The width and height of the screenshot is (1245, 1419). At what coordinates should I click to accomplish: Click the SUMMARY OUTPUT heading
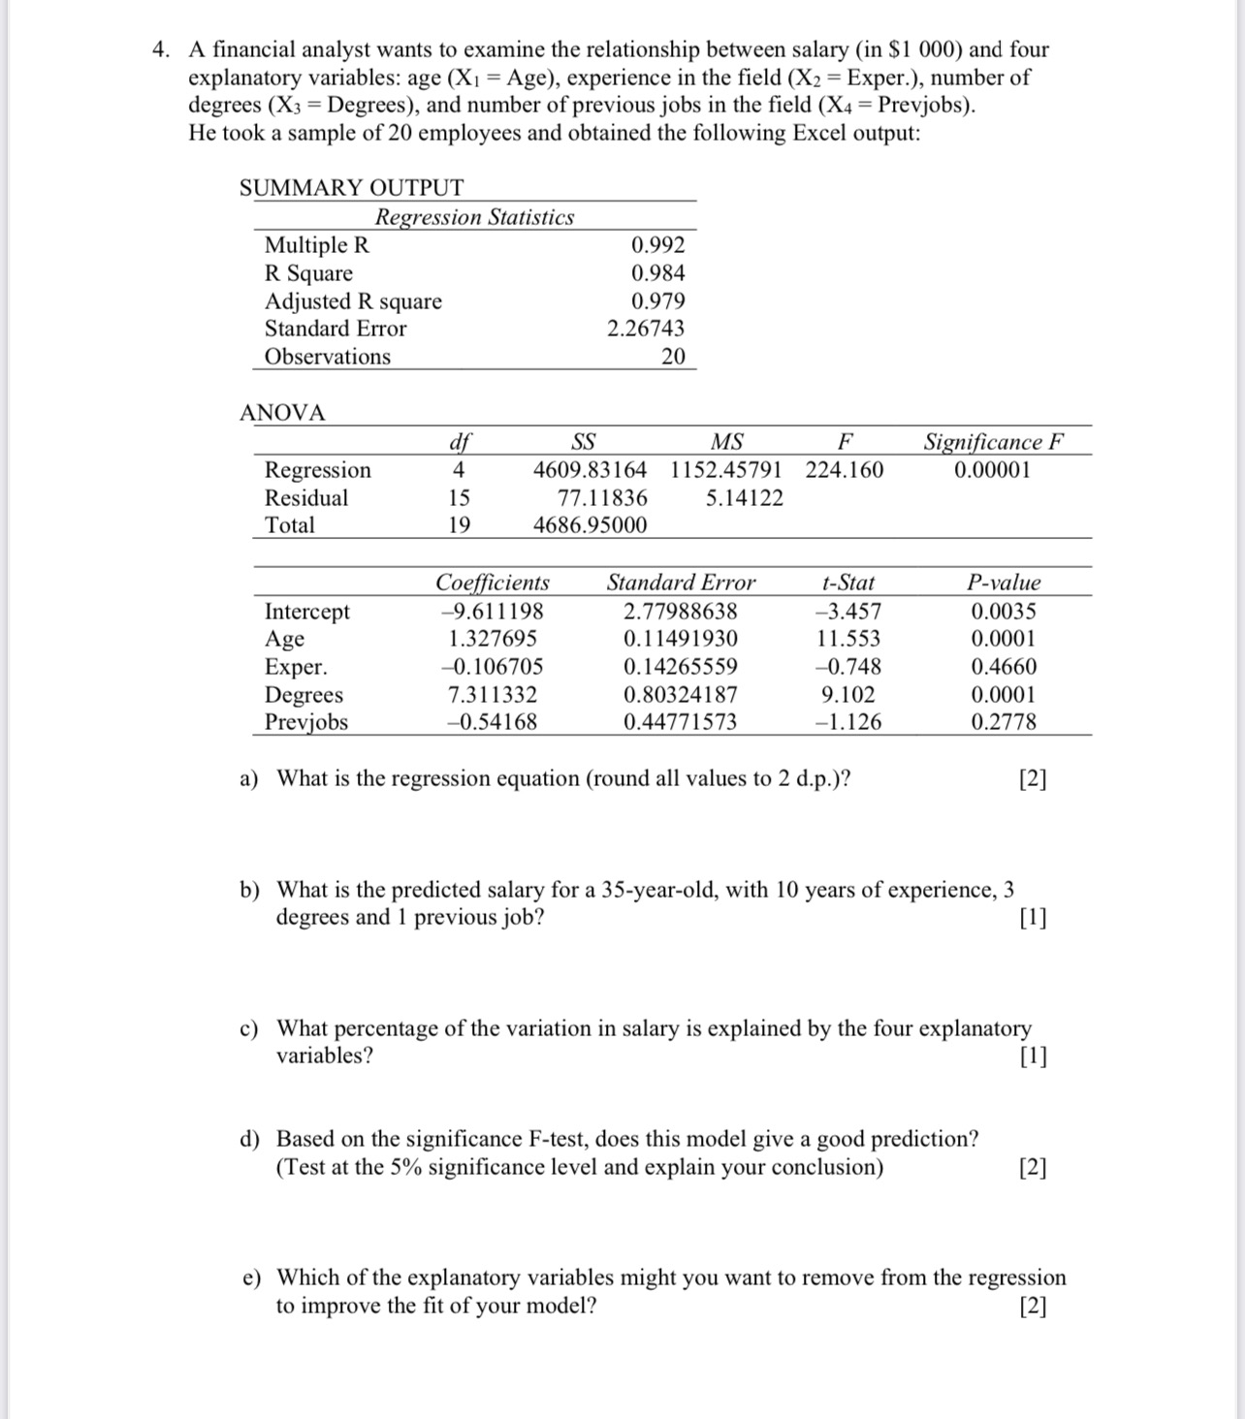(x=351, y=188)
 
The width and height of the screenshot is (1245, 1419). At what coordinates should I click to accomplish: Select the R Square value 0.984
(x=657, y=273)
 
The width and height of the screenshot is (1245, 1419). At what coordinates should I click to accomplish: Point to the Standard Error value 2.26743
(x=645, y=329)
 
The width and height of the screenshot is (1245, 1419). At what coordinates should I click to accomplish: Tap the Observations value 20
(x=673, y=357)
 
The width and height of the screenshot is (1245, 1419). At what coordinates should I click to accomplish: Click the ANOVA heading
(x=282, y=413)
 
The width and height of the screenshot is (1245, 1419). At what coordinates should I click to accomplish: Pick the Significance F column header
(x=993, y=443)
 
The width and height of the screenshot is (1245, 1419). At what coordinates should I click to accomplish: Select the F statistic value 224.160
(x=844, y=471)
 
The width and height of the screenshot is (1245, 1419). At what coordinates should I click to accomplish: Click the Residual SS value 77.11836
(x=603, y=498)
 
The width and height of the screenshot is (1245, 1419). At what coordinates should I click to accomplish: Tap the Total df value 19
(x=459, y=525)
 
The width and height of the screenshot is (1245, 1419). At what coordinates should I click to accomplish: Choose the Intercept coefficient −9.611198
(x=492, y=612)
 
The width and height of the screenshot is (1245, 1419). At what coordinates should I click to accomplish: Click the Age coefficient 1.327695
(x=493, y=639)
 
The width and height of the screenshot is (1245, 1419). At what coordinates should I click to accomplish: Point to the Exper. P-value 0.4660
(x=1004, y=667)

****************

# [SET PROBLEM]
Copy all of the material above word for word, leaving out any pictures.

# [COMPLETE OUTPUT]
The width and height of the screenshot is (1245, 1419). At what coordinates should I click to accomplish: Click the SUMMARY OUTPUT heading
(x=351, y=188)
 
The width and height of the screenshot is (1245, 1419). At what coordinates should I click to accomplish: Select the R Square value 0.984
(x=657, y=273)
 
The width and height of the screenshot is (1245, 1419). At what coordinates should I click to accomplish: Point to the Standard Error value 2.26743
(x=645, y=329)
 
The width and height of the screenshot is (1245, 1419). At what coordinates should I click to accomplish: Tap the Observations value 20
(x=673, y=357)
 
The width and height of the screenshot is (1245, 1419). At what coordinates should I click to accomplish: Click the ANOVA heading
(x=282, y=413)
 
The width and height of the screenshot is (1245, 1419). At what coordinates should I click to accomplish: Pick the Significance F column header
(x=993, y=443)
 
The width and height of the screenshot is (1245, 1419). At what coordinates should I click to accomplish: Select the F statistic value 224.160
(x=844, y=471)
 
The width and height of the screenshot is (1245, 1419). At what coordinates should I click to accomplish: Click the Residual SS value 77.11836
(x=603, y=498)
 
The width and height of the screenshot is (1245, 1419). At what coordinates should I click to accomplish: Tap the Total df value 19
(x=459, y=525)
 
The width and height of the screenshot is (1245, 1419). At what coordinates should I click to accomplish: Choose the Intercept coefficient −9.611198
(x=492, y=612)
 
The width and height of the screenshot is (1245, 1419). At what coordinates should I click to accomplish: Click the Age coefficient 1.327695
(x=493, y=639)
 
The width and height of the screenshot is (1245, 1419). At what coordinates should I click to accomplish: Point to the Exper. P-value 0.4660
(x=1004, y=667)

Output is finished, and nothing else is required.